いつも心配しているのは、気づかれてほしくない人にサイトの存在を知られ、書きづらくなるということ。そういった話は、プログラマーのMさんに随分しました。そして、思いがけない返答が。そのひと言に、小さな迷いが無くなったような気がしています。
「Sちゃんが本当に届いてほしいと願っている人の所に、このサイトは届いていると思うし、これからもそうなると思う。逆に、知られたくない人には、検索でかからない気がするんだよ。ネットの世界も、そういう風にできているんじゃないかな。少なくとも、あなたの世界はそういうものだと思っているよ。」何かが、ストンと落ちる時。嬉しいですね、こんな風に見てもらえることも、解釈してくれることも。そして、実際に伝わっているのだと実感できる瞬間も。

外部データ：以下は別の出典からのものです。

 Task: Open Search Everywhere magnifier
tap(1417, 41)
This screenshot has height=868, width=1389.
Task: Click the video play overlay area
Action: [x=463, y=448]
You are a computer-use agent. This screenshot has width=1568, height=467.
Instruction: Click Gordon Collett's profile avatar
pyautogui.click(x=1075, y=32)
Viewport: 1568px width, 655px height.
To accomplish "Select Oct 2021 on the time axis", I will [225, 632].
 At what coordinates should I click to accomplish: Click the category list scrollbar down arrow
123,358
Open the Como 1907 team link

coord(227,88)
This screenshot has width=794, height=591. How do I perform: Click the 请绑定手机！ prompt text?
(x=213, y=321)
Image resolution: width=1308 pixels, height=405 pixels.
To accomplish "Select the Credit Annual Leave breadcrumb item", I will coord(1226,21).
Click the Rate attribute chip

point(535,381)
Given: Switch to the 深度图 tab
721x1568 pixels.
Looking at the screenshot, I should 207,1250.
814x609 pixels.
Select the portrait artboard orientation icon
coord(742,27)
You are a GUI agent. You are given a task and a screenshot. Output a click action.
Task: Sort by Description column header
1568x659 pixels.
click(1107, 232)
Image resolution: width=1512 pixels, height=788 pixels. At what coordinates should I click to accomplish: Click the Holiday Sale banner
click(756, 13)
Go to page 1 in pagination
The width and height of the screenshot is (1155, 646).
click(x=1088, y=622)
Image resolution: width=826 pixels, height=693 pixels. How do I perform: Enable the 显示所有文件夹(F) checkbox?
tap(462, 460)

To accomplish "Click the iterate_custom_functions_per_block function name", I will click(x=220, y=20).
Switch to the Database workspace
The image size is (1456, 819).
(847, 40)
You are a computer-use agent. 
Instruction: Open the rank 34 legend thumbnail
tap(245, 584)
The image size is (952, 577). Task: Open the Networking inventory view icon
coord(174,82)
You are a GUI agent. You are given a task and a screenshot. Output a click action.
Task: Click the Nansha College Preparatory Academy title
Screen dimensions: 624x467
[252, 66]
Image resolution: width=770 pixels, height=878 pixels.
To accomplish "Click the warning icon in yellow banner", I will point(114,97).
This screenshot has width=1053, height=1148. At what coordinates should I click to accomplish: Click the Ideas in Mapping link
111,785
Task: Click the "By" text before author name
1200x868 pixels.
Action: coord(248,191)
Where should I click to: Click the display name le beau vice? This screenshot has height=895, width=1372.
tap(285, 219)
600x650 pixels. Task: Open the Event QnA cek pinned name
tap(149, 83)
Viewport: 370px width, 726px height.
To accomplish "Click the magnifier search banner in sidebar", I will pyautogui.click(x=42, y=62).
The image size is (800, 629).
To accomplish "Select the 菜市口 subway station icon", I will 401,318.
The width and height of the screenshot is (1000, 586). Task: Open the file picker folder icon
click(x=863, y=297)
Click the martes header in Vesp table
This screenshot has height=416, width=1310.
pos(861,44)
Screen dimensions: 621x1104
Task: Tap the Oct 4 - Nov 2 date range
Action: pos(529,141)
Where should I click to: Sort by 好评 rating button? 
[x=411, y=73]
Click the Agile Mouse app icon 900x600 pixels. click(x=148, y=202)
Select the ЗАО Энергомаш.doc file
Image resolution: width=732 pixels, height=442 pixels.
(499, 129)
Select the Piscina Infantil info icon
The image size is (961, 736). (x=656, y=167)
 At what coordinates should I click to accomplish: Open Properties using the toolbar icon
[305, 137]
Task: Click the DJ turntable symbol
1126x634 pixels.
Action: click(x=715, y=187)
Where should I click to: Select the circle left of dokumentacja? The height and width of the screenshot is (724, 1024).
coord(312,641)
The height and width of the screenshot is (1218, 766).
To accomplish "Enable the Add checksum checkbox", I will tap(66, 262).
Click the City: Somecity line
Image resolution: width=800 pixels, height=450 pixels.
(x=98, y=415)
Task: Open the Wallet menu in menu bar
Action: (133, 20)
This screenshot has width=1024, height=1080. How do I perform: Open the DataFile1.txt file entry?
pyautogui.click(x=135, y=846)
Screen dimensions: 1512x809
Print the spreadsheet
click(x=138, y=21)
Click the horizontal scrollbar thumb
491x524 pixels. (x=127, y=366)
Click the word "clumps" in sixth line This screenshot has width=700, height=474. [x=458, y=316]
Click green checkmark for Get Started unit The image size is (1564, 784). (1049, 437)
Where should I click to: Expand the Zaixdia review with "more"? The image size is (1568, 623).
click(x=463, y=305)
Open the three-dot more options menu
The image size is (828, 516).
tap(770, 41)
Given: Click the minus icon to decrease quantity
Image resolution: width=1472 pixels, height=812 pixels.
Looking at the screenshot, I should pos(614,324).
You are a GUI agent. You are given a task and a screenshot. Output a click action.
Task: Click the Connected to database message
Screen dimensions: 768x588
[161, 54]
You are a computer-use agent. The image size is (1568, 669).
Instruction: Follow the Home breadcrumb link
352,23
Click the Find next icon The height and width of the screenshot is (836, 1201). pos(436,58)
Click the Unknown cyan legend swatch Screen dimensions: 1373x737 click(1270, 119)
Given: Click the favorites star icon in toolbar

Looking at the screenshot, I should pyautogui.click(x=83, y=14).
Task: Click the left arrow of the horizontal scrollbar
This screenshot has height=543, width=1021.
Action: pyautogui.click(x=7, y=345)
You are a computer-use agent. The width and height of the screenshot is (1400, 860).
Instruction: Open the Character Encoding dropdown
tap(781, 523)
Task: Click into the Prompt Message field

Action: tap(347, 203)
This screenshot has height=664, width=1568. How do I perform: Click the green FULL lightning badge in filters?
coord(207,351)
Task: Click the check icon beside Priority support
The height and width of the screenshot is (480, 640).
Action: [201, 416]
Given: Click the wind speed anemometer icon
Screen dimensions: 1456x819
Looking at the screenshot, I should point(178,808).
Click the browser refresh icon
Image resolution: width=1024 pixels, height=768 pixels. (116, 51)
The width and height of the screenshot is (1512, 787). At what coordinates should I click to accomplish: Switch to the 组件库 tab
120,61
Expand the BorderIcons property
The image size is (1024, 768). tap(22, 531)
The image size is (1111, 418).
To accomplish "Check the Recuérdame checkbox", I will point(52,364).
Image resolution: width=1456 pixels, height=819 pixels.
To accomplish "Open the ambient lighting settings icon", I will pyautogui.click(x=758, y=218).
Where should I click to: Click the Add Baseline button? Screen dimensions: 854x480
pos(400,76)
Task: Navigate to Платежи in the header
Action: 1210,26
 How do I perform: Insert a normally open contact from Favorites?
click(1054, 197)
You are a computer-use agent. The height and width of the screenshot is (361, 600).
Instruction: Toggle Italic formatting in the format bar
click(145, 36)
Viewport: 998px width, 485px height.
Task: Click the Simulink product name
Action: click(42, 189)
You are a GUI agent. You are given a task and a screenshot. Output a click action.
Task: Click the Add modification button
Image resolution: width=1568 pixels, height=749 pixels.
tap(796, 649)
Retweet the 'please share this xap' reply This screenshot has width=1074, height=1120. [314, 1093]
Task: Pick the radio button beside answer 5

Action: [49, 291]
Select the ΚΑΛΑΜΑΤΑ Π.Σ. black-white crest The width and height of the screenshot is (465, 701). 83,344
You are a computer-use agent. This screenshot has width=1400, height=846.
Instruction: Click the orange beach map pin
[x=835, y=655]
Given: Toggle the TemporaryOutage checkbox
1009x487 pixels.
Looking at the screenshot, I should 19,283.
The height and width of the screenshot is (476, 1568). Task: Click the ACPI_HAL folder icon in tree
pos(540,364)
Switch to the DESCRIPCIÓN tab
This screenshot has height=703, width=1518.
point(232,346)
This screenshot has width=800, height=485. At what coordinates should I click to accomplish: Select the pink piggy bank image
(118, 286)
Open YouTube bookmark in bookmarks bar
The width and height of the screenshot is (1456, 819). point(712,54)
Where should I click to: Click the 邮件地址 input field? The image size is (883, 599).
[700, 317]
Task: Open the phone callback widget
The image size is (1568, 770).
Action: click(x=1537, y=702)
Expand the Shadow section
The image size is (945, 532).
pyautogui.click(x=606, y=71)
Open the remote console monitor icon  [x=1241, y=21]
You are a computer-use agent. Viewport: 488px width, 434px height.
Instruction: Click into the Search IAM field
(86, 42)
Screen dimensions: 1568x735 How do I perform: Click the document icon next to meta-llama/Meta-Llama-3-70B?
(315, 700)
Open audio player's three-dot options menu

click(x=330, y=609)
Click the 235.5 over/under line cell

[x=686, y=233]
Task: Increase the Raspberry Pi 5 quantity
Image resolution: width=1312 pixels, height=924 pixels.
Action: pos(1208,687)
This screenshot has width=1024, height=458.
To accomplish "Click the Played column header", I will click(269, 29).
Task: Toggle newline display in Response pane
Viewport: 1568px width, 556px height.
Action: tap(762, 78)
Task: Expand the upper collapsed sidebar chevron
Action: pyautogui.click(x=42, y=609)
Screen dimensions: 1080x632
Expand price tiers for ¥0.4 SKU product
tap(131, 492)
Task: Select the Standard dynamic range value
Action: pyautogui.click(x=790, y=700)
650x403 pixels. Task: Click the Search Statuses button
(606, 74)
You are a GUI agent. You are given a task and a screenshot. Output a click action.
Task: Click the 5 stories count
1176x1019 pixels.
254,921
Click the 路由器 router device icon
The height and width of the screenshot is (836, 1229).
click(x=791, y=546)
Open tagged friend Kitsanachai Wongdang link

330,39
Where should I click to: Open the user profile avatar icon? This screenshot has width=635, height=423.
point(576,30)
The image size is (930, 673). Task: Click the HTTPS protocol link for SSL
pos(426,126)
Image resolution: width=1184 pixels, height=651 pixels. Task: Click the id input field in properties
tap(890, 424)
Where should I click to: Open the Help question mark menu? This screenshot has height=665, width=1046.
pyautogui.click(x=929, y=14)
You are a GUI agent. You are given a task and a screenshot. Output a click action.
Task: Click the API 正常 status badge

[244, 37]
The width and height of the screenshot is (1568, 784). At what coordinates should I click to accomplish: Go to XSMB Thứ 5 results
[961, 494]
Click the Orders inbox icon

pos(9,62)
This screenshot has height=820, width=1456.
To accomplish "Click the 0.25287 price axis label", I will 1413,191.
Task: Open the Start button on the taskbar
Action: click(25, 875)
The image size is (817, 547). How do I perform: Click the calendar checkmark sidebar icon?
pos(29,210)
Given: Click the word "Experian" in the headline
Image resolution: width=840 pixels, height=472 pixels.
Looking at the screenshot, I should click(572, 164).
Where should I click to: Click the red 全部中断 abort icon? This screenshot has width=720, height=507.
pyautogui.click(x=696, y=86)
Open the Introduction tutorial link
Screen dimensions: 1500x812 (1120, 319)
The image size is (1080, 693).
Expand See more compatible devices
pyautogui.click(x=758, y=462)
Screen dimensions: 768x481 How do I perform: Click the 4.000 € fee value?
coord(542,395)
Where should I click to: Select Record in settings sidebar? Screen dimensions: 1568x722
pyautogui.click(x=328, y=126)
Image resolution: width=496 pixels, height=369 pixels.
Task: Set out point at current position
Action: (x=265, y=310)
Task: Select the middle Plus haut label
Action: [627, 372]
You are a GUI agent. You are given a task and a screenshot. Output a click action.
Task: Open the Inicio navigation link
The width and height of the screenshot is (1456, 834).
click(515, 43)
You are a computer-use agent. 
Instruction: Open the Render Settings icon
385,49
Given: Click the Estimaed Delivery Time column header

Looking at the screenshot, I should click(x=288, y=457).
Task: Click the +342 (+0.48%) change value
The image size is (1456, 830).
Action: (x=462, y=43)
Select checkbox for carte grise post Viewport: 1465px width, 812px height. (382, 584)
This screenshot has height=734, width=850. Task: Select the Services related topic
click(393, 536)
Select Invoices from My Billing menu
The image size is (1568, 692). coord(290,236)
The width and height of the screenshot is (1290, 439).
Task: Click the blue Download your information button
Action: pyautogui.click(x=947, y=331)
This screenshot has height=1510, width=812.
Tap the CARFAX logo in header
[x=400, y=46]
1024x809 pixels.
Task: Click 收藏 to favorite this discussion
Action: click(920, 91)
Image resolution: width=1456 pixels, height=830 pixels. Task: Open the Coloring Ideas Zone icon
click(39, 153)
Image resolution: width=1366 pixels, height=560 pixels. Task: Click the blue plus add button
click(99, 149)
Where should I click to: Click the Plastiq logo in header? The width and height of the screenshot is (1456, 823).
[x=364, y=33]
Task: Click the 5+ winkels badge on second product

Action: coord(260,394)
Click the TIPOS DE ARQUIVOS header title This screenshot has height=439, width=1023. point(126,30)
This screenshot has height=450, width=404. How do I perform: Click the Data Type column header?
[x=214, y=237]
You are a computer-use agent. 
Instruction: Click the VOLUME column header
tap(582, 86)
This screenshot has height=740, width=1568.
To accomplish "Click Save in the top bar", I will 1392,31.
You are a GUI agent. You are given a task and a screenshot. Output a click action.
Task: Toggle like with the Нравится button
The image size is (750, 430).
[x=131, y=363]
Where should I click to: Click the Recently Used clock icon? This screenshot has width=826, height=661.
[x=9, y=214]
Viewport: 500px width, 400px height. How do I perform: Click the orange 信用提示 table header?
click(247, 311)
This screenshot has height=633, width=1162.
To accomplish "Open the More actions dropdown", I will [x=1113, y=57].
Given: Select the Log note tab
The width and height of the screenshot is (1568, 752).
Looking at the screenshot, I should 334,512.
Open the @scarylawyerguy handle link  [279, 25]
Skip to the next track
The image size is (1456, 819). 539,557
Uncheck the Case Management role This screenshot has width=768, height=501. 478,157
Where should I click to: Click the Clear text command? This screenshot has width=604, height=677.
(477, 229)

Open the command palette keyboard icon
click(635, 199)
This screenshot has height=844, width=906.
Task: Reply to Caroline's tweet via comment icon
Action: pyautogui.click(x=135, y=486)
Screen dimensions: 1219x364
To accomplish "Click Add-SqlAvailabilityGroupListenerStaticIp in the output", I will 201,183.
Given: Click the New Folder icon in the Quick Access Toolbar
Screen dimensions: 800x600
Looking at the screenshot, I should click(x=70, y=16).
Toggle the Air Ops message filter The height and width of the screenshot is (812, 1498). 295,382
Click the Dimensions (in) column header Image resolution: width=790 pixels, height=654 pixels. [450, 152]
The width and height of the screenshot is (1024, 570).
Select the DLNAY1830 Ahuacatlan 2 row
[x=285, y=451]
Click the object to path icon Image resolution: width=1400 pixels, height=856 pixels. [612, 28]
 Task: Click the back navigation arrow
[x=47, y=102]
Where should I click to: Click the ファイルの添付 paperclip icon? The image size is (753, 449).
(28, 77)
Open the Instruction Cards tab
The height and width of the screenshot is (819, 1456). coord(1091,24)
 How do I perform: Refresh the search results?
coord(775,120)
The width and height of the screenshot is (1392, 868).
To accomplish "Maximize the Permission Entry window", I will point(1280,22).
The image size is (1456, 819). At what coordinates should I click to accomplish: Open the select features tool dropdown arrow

最近読み終えた『空飛ぶタイヤ上、下』(池井戸潤著、講談社文庫)。言葉にならないです。1年ぐらい本を読むことをお休みして、この本の大きなメッセージを受け取りたいと思いました。主人公の生き様が、あまりにも人間らしくて、それが苦しく、優しく、じわっとこみ上げた時の気持ちをずっと抱いていたいと思います。生きること。壮大なテーマのようで、池井戸さんが伝えたかったことは、実はシンプルなのではないかと感じています。

夏休みの小さなミラクル。いつもお世話になっているスタバの席から、もしかしたら角度的に花火が見られるかもしれないと思い、夫と息子には河川敷に行ってもらい、私はパソコンを持っていざ目的地へ。二人に付き合いが悪いと思われても気にしない。これでも結構息子の相手はしているので、ここは開き直ることにして。そして、お気に入りの場所に座ると、本当に見ることができ、感激してしまいました。ジャズを聴きながら、花火を見る贅沢。スタバのガラスの向こうに見える綺麗な景色は、今までとは違う感動がありました。
今年春の花見は、猛烈に私の気分が悪く、二人に行ってもらうと、「ママも一緒に来られたら良かったのにね。」と息子がずっと言っていたよう。今回も、別々になってしまったけど、同じ時間に同じ花火を見ることができたよ。息子が大好きなニコちゃんマークの花火。場所は違っても、一緒の景色を見て感動ができる、そんな珍しいひとときも、たまにはいいのではないかと思いました。ずっとそばにいたら、腹が立つことが盛りだくさん。でも、一歩離れてみると、やっぱり息子の甘ったれが恋しくなることが不思議です。親子って、そういうものなのかもしれませんね。

姉の英会話友達から、野球の練習にいつも駆り出されていた高校時代。中間テストが終わり、翌日から期末テストの勉強をしていることを知っていた彼は、テスト最終日の午後、自宅に電話をかけてきて野球の練習に誘ってくれました。「今日は睡眠不足だから、また今度にして~。」そう伝えると、「あかんやろ。達成感の中で、ヘロヘロの状態でやるからおもろいねん!」そんな関西弁で言われても・・・と思いつつ、これ以上断る理由が見つからず、本当にくらくらしながらグラウンドへ向かいました。すると、なぜか小学生の少年野球の子供達と一緒にプレーをしていて、私まで巻き込まれることに。どうなっているの?と聞くと、「知らん。こいつらが勝手に絡んできた!」という返事。野球も、子供も大好きなことが、醸し出す雰囲気からちびっこ達に伝わったのだと、そういう時に言葉はいらないのだと見ていて微笑ましくなりました。好きなものは好き。嫌なものは嫌い。子供みたいにはっきり言うのに好感が持てるのは、何より彼の人柄であり、私に伝えたかったメッセージだったのだと、今さら気づいたような気がしています。

20年以上の時を経て、改めて届いた兄貴のような気持ち。